THE TASK: Below are entries. Copy exactly the lines running from the line that holds "Viewport: 1500px width, 1200px height." to the line that holds "You are a GUI", with both ends included.

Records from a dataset
#####
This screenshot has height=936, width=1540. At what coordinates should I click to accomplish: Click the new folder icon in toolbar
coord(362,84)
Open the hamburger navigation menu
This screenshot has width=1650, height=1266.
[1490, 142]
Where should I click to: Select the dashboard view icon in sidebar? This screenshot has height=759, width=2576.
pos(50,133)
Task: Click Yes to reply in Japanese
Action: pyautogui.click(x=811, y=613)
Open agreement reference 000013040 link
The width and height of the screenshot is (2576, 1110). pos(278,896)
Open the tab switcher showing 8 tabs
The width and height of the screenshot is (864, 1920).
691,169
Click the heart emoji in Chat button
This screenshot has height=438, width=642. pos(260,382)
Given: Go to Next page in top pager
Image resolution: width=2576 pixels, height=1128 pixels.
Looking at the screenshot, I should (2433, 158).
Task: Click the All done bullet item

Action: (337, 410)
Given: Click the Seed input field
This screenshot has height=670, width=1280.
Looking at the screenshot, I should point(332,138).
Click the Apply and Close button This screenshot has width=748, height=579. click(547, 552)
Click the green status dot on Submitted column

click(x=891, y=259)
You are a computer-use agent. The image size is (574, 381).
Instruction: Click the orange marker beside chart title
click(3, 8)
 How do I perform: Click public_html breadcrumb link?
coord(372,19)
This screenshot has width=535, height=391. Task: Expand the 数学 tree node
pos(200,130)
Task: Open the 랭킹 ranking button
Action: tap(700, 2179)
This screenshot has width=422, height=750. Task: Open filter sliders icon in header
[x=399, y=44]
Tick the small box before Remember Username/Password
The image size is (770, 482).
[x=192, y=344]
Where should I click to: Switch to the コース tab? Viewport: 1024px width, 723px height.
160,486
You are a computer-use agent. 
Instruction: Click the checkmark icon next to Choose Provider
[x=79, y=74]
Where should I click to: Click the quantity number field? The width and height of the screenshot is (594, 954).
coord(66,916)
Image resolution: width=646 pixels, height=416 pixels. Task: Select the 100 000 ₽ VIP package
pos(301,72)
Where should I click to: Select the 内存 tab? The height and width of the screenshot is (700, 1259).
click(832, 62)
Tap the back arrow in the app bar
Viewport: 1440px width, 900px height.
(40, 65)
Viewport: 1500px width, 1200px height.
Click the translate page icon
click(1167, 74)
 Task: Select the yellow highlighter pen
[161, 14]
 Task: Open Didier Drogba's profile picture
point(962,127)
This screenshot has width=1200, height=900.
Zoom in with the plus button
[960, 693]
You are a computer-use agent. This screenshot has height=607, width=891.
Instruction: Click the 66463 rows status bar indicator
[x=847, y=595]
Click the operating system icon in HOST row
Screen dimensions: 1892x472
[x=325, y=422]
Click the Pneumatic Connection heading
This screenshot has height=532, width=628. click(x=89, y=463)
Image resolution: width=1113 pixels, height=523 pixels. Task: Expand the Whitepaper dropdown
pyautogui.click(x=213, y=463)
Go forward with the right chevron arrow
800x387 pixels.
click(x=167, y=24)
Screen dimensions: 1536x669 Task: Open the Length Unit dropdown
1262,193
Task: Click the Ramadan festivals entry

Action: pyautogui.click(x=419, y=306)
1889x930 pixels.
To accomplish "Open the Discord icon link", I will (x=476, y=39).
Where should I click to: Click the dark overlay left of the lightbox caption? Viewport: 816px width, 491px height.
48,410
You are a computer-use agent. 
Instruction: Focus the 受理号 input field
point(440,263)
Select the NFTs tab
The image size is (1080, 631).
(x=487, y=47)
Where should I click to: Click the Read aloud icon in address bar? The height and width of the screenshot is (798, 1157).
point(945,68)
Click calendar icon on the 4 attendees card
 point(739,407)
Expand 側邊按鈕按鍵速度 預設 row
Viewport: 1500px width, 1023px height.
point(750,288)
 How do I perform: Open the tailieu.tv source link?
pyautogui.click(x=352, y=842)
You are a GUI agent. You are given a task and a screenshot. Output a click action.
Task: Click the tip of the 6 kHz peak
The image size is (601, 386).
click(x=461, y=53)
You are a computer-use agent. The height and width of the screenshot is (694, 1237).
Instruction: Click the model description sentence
#####
RESPONSE AREA:
Viewport: 1500px width, 1200px height.
Click the translate page icon
click(1167, 74)
 Task: Select the yellow highlighter pen
[161, 14]
 Task: Open Didier Drogba's profile picture
point(962,127)
This screenshot has width=1200, height=900.
Zoom in with the plus button
[960, 693]
You are a computer-use agent. This screenshot has height=607, width=891.
Instruction: Click the 66463 rows status bar indicator
[x=847, y=595]
Click the operating system icon in HOST row
Screen dimensions: 1892x472
[x=325, y=422]
Click the Pneumatic Connection heading
This screenshot has height=532, width=628. click(x=89, y=463)
Image resolution: width=1113 pixels, height=523 pixels. Task: Expand the Whitepaper dropdown
pyautogui.click(x=213, y=463)
Go forward with the right chevron arrow
800x387 pixels.
click(x=167, y=24)
Screen dimensions: 1536x669 Task: Open the Length Unit dropdown
1262,193
Task: Click the Ramadan festivals entry

Action: pyautogui.click(x=419, y=306)
1889x930 pixels.
To accomplish "Open the Discord icon link", I will (x=476, y=39).
Where should I click to: Click the dark overlay left of the lightbox caption? Viewport: 816px width, 491px height.
48,410
You are a computer-use agent. 
Instruction: Focus the 受理号 input field
point(440,263)
Select the NFTs tab
The image size is (1080, 631).
(x=487, y=47)
Where should I click to: Click the Read aloud icon in address bar? The height and width of the screenshot is (798, 1157).
point(945,68)
Click calendar icon on the 4 attendees card
 point(739,407)
Expand 側邊按鈕按鍵速度 預設 row
Viewport: 1500px width, 1023px height.
point(750,288)
 How do I perform: Open the tailieu.tv source link?
pyautogui.click(x=352, y=842)
You are a GUI agent. You are given a task and a screenshot. Output a click action.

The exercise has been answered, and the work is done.